▶ _TASK ITEM_
The records below are to be duplicated exactly as they appear.

▶ _ENTRIES SUPPLIED_
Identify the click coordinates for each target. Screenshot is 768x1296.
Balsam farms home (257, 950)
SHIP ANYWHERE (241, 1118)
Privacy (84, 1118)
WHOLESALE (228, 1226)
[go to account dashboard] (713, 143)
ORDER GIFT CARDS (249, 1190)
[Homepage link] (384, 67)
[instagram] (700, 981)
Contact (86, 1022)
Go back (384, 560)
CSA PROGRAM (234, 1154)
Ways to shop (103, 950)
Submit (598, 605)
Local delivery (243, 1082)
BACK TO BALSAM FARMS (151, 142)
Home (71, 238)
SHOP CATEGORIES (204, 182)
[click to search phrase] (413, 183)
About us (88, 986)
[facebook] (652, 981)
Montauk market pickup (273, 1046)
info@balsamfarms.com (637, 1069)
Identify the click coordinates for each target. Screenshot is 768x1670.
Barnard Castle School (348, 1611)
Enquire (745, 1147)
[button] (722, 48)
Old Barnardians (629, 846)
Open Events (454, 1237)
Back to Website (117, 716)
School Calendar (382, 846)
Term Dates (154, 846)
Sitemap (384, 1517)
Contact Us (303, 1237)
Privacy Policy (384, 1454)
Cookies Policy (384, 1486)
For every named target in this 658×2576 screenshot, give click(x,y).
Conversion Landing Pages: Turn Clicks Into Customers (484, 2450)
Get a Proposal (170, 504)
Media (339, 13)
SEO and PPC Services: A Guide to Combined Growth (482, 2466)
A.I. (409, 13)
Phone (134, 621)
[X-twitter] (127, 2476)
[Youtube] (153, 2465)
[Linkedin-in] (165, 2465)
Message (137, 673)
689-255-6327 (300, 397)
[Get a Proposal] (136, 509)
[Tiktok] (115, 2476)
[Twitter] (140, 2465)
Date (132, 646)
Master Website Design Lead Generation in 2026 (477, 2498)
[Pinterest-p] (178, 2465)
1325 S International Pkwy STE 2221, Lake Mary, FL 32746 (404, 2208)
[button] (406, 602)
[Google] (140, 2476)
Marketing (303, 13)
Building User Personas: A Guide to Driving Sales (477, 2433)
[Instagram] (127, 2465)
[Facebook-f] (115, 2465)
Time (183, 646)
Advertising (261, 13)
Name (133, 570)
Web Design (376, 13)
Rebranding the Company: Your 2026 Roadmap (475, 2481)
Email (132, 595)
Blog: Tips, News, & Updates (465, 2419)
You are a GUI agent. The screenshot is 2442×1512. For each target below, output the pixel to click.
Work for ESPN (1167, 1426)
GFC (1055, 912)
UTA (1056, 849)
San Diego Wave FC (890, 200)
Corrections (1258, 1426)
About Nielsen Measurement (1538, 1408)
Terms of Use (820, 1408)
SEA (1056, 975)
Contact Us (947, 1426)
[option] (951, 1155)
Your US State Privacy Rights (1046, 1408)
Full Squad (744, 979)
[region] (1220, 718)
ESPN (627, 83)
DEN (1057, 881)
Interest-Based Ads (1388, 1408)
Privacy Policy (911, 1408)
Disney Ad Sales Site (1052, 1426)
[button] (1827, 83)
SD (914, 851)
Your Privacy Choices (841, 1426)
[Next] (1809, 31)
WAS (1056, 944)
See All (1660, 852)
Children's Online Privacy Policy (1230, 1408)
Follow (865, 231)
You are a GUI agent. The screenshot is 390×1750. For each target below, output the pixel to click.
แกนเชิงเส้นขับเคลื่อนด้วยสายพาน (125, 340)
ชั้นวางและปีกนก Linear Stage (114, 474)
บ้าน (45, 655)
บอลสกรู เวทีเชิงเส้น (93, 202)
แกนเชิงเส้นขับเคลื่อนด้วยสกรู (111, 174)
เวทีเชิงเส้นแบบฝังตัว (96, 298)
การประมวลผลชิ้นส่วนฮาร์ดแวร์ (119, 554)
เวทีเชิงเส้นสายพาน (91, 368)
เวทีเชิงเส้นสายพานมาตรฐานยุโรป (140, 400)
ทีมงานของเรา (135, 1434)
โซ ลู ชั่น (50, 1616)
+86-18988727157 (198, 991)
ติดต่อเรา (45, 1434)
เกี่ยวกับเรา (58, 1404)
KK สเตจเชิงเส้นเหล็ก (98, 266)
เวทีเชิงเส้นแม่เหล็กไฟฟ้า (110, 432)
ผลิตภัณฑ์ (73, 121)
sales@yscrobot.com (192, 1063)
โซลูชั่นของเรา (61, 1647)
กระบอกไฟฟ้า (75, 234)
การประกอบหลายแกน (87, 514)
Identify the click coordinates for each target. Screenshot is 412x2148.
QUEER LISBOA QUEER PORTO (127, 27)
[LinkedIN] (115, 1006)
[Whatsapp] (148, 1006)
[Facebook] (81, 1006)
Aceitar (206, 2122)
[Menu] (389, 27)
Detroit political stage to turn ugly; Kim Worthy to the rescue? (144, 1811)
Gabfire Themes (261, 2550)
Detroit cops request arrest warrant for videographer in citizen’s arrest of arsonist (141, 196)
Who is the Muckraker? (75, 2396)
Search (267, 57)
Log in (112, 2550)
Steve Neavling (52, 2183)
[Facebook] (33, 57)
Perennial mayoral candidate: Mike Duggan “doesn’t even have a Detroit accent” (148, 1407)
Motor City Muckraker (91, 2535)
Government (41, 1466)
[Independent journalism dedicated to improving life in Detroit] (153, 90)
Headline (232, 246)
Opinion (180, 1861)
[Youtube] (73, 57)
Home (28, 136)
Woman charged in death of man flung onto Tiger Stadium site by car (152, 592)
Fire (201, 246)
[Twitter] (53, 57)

▶ _RESPONSE TO THIS EXERCISE_
Identify the click coordinates for each target. Screenshot is 768x1296.
Balsam farms home (257, 950)
SHIP ANYWHERE (241, 1118)
Privacy (84, 1118)
WHOLESALE (228, 1226)
[go to account dashboard] (713, 143)
ORDER GIFT CARDS (249, 1190)
[Homepage link] (384, 67)
[instagram] (700, 981)
Contact (86, 1022)
Go back (384, 560)
CSA PROGRAM (234, 1154)
Ways to shop (103, 950)
Submit (598, 605)
Local delivery (243, 1082)
BACK TO BALSAM FARMS (151, 142)
Home (71, 238)
SHOP CATEGORIES (204, 182)
[click to search phrase] (413, 183)
About us (88, 986)
[facebook] (652, 981)
Montauk market pickup (273, 1046)
info@balsamfarms.com (637, 1069)
Identify the click coordinates for each target. Screenshot is 768x1670.
Barnard Castle School (348, 1611)
Enquire (745, 1147)
[button] (722, 48)
Old Barnardians (629, 846)
Open Events (454, 1237)
Back to Website (117, 716)
School Calendar (382, 846)
Term Dates (154, 846)
Sitemap (384, 1517)
Contact Us (303, 1237)
Privacy Policy (384, 1454)
Cookies Policy (384, 1486)
For every named target in this 658×2576 screenshot, give click(x,y).
Conversion Landing Pages: Turn Clicks Into Customers (484, 2450)
Get a Proposal (170, 504)
Media (339, 13)
SEO and PPC Services: A Guide to Combined Growth (482, 2466)
A.I. (409, 13)
Phone (134, 621)
[X-twitter] (127, 2476)
[Youtube] (153, 2465)
[Linkedin-in] (165, 2465)
Message (137, 673)
689-255-6327 (300, 397)
[Get a Proposal] (136, 509)
[Tiktok] (115, 2476)
[Twitter] (140, 2465)
Date (132, 646)
Master Website Design Lead Generation in 2026 (477, 2498)
[Pinterest-p] (178, 2465)
1325 S International Pkwy STE 2221, Lake Mary, FL 32746 (404, 2208)
[button] (406, 602)
[Google] (140, 2476)
Marketing (303, 13)
Building User Personas: A Guide to Driving Sales (477, 2433)
[Instagram] (127, 2465)
[Facebook-f] (115, 2465)
Time (183, 646)
Advertising (261, 13)
Name (133, 570)
Web Design (376, 13)
Rebranding the Company: Your 2026 Roadmap (475, 2481)
Email (132, 595)
Blog: Tips, News, & Updates (465, 2419)
You are a GUI agent. The screenshot is 2442×1512. For each target below, output the pixel to click.
Work for ESPN (1167, 1426)
GFC (1055, 912)
UTA (1056, 849)
San Diego Wave FC (890, 200)
Corrections (1258, 1426)
About Nielsen Measurement (1538, 1408)
Terms of Use (820, 1408)
SEA (1056, 975)
Contact Us (947, 1426)
[option] (951, 1155)
Your US State Privacy Rights (1046, 1408)
Full Squad (744, 979)
[region] (1220, 718)
ESPN (627, 83)
DEN (1057, 881)
Interest-Based Ads (1388, 1408)
Privacy Policy (911, 1408)
Disney Ad Sales Site (1052, 1426)
[button] (1827, 83)
SD (914, 851)
Your Privacy Choices (841, 1426)
[Next] (1809, 31)
WAS (1056, 944)
See All (1660, 852)
Children's Online Privacy Policy (1230, 1408)
Follow (865, 231)
You are a GUI agent. The screenshot is 390×1750. For each target below, output the pixel to click.
แกนเชิงเส้นขับเคลื่อนด้วยสายพาน (125, 340)
ชั้นวางและปีกนก Linear Stage (114, 474)
บ้าน (45, 655)
บอลสกรู เวทีเชิงเส้น (93, 202)
แกนเชิงเส้นขับเคลื่อนด้วยสกรู (111, 174)
เวทีเชิงเส้นแบบฝังตัว (96, 298)
การประมวลผลชิ้นส่วนฮาร์ดแวร์ (119, 554)
เวทีเชิงเส้นสายพาน (91, 368)
เวทีเชิงเส้นสายพานมาตรฐานยุโรป (140, 400)
ทีมงานของเรา (135, 1434)
โซ ลู ชั่น (50, 1616)
+86-18988727157 (198, 991)
ติดต่อเรา (45, 1434)
เกี่ยวกับเรา (58, 1404)
KK สเตจเชิงเส้นเหล็ก (98, 266)
เวทีเชิงเส้นแม่เหล็กไฟฟ้า (110, 432)
ผลิตภัณฑ์ (73, 121)
sales@yscrobot.com (192, 1063)
โซลูชั่นของเรา (61, 1647)
กระบอกไฟฟ้า (75, 234)
การประกอบหลายแกน (87, 514)
Identify the click coordinates for each target. Screenshot is 412x2148.
QUEER LISBOA QUEER PORTO (127, 27)
[LinkedIN] (115, 1006)
[Whatsapp] (148, 1006)
[Facebook] (81, 1006)
Aceitar (206, 2122)
[Menu] (389, 27)
Detroit political stage to turn ugly; Kim Worthy to the rescue? (144, 1811)
Gabfire Themes (261, 2550)
Detroit cops request arrest warrant for videographer in citizen’s arrest of arsonist (141, 196)
Who is the Muckraker? (75, 2396)
Search (267, 57)
Log in (112, 2550)
Steve Neavling (52, 2183)
[Facebook] (33, 57)
Perennial mayoral candidate: Mike Duggan “doesn’t even have a Detroit accent” (148, 1407)
Motor City Muckraker (91, 2535)
Government (41, 1466)
[Independent journalism dedicated to improving life in Detroit] (153, 90)
Headline (232, 246)
Opinion (180, 1861)
[Youtube] (73, 57)
Home (28, 136)
Woman charged in death of man flung onto Tiger Stadium site by car (152, 592)
Fire (201, 246)
[Twitter] (53, 57)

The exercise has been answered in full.